PySPH Diffusion - AlexanderPuckhaber/FluidSimulationThesis GitHub Wiki
Simulating Diffusion in PySPH
The PySPH software makes it easy to add new variables to particles. To add a solute to a solution of SPH particles, all the researcher has to do is add a variable for the solute concentration for all the particles.
Diffusion Equations
Chemicals such as table salt (NaCL) tend to dissolve in water. However, they take time to dissolve, spreading outward from high concentration to low. Krištof, P., Beneš, B., Křivánek, J., & Št'ava, O. (2009) cite a paper by Mohangan (2005) and state the equation in equation 19. Essentially, the diffusion gradient is multiplied by the kernel of particle interaction and the diffusion speed -- for all neighbor particles.

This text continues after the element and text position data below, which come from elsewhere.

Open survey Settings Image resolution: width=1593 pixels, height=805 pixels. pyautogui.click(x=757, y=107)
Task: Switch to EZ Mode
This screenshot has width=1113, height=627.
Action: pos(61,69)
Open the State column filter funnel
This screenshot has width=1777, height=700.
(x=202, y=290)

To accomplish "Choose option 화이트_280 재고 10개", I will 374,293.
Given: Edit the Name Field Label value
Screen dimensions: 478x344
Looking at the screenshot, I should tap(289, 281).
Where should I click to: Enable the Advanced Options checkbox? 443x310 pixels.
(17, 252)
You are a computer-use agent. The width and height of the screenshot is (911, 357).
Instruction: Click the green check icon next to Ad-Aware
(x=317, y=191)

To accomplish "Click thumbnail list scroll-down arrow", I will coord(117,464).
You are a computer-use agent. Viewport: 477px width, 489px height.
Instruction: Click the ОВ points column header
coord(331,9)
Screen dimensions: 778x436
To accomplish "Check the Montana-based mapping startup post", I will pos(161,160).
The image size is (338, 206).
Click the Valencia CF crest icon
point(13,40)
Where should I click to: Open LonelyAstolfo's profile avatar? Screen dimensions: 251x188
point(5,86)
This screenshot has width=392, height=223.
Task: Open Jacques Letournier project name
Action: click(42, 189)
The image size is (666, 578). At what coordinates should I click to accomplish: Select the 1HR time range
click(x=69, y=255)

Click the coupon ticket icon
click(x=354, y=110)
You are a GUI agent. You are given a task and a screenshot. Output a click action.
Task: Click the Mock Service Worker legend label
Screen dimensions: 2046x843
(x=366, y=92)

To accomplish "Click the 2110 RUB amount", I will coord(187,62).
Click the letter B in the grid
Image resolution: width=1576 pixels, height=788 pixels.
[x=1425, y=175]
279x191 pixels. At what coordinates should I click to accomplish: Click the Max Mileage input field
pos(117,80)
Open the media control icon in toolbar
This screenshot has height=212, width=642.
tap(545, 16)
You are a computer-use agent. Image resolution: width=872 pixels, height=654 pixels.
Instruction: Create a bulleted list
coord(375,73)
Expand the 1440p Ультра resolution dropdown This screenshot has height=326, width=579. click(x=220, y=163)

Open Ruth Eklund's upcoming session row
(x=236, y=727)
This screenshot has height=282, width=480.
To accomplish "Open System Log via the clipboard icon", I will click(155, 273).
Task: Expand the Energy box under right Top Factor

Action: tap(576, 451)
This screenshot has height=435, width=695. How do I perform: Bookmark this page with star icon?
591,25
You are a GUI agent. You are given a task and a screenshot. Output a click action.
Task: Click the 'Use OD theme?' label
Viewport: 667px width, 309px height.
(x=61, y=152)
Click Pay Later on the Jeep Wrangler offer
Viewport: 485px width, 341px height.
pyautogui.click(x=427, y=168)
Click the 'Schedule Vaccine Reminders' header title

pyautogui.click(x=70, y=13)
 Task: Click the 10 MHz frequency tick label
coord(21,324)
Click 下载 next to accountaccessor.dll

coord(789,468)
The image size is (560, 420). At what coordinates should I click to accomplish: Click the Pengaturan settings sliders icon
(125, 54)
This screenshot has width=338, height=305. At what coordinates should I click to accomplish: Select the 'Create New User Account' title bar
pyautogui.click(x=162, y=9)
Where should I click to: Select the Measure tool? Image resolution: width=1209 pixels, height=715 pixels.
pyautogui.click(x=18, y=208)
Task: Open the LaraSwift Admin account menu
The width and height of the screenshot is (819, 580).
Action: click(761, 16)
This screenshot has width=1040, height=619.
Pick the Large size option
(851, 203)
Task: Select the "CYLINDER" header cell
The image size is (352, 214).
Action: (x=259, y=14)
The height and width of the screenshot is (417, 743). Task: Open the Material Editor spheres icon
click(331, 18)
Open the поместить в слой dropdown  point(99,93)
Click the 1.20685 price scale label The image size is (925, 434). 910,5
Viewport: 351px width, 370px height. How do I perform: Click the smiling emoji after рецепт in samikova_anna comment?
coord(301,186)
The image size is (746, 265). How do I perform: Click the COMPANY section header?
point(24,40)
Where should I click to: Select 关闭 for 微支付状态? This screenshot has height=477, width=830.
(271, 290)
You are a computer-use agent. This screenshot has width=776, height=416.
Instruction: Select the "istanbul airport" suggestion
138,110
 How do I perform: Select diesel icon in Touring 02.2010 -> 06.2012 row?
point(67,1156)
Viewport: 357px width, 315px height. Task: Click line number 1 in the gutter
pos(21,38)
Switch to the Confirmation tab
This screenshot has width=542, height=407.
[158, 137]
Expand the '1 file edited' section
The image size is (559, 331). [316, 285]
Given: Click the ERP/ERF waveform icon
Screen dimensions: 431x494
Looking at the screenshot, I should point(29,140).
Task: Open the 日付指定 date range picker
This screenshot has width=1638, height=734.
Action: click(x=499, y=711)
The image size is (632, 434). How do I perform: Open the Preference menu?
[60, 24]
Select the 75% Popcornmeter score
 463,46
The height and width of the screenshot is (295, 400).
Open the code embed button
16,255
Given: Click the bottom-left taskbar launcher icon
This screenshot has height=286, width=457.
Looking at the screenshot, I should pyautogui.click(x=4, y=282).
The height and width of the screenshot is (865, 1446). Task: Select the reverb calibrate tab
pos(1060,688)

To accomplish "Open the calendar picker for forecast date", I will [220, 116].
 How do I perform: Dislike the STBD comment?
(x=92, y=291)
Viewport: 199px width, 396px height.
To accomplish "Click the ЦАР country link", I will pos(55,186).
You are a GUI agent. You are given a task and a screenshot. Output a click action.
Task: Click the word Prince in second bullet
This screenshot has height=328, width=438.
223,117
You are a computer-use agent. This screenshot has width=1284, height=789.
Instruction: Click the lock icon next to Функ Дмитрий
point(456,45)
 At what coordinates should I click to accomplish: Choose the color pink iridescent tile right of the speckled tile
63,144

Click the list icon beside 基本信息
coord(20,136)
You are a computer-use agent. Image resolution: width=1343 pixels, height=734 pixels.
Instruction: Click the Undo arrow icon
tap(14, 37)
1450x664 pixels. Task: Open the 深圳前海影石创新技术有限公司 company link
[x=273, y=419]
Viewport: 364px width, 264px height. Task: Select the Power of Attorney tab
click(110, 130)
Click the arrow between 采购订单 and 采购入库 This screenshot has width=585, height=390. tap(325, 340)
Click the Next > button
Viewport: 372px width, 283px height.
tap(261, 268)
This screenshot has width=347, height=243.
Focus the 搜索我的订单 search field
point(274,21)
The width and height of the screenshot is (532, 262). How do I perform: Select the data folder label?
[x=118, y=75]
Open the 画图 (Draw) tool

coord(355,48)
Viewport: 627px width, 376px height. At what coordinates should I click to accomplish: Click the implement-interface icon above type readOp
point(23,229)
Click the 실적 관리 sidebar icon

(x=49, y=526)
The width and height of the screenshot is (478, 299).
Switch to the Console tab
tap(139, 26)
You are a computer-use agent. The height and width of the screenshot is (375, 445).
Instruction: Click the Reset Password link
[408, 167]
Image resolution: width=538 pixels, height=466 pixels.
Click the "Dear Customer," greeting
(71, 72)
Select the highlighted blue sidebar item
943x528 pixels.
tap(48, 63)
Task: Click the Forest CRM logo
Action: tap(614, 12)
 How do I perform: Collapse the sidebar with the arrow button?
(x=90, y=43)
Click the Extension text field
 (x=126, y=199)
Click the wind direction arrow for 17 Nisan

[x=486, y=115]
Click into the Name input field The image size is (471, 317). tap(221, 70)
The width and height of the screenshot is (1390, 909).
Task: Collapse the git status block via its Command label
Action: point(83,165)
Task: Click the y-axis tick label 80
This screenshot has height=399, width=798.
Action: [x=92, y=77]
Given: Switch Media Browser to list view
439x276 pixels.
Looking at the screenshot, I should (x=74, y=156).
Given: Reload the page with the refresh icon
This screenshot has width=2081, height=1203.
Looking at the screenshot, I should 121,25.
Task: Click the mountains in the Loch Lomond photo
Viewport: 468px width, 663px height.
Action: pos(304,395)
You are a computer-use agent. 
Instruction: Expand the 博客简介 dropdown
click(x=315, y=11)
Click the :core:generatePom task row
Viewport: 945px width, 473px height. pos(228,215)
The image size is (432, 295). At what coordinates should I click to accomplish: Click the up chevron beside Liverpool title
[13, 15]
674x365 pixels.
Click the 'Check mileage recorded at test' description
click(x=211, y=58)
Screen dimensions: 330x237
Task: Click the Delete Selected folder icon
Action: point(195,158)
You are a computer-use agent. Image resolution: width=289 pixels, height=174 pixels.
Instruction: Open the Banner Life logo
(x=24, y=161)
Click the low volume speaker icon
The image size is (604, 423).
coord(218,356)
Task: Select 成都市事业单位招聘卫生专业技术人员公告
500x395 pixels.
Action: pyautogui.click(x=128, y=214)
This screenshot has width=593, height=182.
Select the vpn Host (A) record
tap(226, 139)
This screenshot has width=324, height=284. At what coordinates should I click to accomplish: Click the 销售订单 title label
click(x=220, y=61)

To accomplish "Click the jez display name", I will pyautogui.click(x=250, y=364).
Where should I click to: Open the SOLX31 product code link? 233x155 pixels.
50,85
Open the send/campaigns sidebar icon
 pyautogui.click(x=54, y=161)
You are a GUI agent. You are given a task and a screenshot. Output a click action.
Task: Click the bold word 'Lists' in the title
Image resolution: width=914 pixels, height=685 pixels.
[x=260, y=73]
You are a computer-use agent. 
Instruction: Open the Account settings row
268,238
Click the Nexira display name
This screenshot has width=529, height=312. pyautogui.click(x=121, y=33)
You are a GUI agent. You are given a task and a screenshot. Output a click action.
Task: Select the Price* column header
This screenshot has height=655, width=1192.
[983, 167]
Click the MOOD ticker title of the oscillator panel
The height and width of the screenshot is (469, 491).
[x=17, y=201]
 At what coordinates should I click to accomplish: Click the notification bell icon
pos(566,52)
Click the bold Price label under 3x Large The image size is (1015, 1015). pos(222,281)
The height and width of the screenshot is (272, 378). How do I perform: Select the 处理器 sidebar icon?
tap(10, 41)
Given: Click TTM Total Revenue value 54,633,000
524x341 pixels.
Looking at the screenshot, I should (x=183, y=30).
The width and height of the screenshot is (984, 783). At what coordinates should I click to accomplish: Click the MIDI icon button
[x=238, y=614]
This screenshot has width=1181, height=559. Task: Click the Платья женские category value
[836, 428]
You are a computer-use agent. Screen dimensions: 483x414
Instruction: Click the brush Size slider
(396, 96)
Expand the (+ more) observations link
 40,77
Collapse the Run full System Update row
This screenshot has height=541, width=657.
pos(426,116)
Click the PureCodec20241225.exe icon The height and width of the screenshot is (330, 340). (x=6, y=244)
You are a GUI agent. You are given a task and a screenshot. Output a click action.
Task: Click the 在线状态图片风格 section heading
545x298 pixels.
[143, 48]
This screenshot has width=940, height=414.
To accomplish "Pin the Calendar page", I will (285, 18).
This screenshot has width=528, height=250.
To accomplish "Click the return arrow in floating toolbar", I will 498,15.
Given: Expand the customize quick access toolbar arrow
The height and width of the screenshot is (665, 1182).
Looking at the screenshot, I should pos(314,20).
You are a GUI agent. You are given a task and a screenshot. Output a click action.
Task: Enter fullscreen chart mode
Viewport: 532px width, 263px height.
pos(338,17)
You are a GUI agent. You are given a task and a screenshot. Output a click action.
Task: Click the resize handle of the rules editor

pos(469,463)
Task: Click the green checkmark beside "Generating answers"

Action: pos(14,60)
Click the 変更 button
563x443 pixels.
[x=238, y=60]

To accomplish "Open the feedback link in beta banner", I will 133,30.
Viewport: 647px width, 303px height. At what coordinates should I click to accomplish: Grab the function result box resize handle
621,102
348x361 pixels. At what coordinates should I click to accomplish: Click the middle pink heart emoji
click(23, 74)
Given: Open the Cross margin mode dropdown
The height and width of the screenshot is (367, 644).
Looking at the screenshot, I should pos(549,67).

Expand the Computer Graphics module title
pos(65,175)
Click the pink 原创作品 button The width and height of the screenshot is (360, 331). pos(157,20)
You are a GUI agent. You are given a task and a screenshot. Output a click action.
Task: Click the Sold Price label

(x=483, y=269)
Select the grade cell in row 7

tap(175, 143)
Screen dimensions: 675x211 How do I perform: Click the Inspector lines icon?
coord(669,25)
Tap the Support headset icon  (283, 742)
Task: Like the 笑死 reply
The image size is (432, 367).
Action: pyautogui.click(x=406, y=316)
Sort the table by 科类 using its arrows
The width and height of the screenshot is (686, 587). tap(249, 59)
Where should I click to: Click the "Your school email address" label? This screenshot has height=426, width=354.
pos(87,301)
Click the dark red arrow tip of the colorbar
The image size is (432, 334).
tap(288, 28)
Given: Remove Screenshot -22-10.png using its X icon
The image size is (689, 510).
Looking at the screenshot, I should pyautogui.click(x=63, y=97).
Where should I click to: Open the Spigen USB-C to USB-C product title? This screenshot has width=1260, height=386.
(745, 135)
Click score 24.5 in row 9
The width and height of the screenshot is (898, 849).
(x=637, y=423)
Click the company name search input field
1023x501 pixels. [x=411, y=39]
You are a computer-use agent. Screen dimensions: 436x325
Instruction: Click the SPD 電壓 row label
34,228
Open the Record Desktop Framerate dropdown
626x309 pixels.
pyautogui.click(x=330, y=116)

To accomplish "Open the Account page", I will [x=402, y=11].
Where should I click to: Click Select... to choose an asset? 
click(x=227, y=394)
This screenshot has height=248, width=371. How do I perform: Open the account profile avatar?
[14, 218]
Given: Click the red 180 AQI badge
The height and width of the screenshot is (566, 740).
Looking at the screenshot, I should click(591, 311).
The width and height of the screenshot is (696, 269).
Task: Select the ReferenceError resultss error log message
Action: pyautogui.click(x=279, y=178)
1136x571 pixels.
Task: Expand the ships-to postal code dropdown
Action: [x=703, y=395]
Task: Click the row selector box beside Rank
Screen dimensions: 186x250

It was tested in the hydrostatic_tank_materials test program, which I modified from hydrostatic_tank. In it, there is a tank filled with liquid. The particle in the bottom center starts with a material concentration of 50.0, and all the other particles are initialized with 5.0
Here is what the first draft looked like:
material_amount:
material_velocity:

Here is what the second draft looks like. In this version, the diffusion_velocity is multiplied by WIJ, which is the kernel interaction value between the destination and source particles.
material_amount:
material_velocity:

Conclusion:
WIJ (interaction amount) definitely gets to values over 1.00, because it increases the material velocity much more than without it. As a result, the solute spreads more quickly.
The approach that multiplies the material_velocity by WIJ is definitely better because it effectively makes the diffusion speed smoother. Looking at the first frame of material_velocity for the version without WIJ, the material velocity is constant in the nearest neighbors to the high concentration particle. In reality, the closest of the nearest neighbors should have more material flowing, so the second approach is better.
Additionally, there seems to be some noise in the form of shockwave formations in the material_velocity for the first version. The nearest neighbors list has a strict cutoff distance, so it could be that there are actually shockwaves in the fluid that are slightly changing the distances between particles and messing with the diffusion. The second approach doesn't have this problem because the material_velocity is blended with distance, which falls of to zero for the particles on the edge of the radius.